In [None]:
import pandas as pd
import altair as alt
from pathlib import Path

TABLE_ID = '80072ned'
TABLE_PATH = Path(f'./data/{TABLE_ID}')

# required for export to pdf with images?
alt.renderers.enable('png')

# UWV Exploratory Analysis

In [None]:
slp: pd.DataFrame = pd.read_parquet(TABLE_PATH / f'{TABLE_ID}.parquet')
slp.info()

In [None]:
slp

In [None]:
slp.category_group_title.value_counts()

## Get train and test

We will use 2022 and up as the final test data.
All prior tot 2022 will be training data. To test the trained model, we wil use 2021. So we get three splits:

- All data from 2013 onward and prior to 2021 is the real train data.

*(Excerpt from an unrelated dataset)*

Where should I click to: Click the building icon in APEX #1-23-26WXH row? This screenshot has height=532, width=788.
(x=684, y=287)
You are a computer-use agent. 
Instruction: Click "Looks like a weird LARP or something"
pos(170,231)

This is the data to perform exploratory data analysis on. 
- All data from 2021 wil be the test set to test our trained models on. 
- When we are really done, 2022 and onwards will be the final test set. 

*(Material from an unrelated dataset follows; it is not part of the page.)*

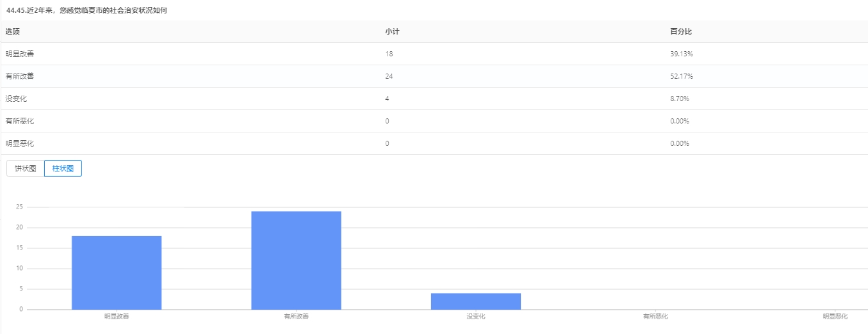Click the blue 明显改善 bar in chart
This screenshot has height=334, width=868.
(x=117, y=273)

Additionally, we will only use the quarterly numbers (period_type = 'KW')

In [None]:
slp_test = slp[(slp.period_year >= 2022) & (slp.period_type == 'KW')]
slp_train = slp[(slp.period_year > 2012) & (slp.period_year < 2021) & (slp.period_type == 'KW')]
slp_train_test = slp[(slp.period_year == 2021) & (slp.period_type == 'KW')]

In [None]:
slp_train.info()

In [None]:
alt.Chart(slp_train).mark_line().encode(
    x='period', 
    y='sick_leave_percentage',
    color='sbi_title'
)

In [None]:
alt.Chart(slp_train).mark_boxplot().encode(
    x='period',
    y='sick_leave_percentage',
)

In [None]:
slp_train_total = slp_train[slp_train.sbi == 'T001081']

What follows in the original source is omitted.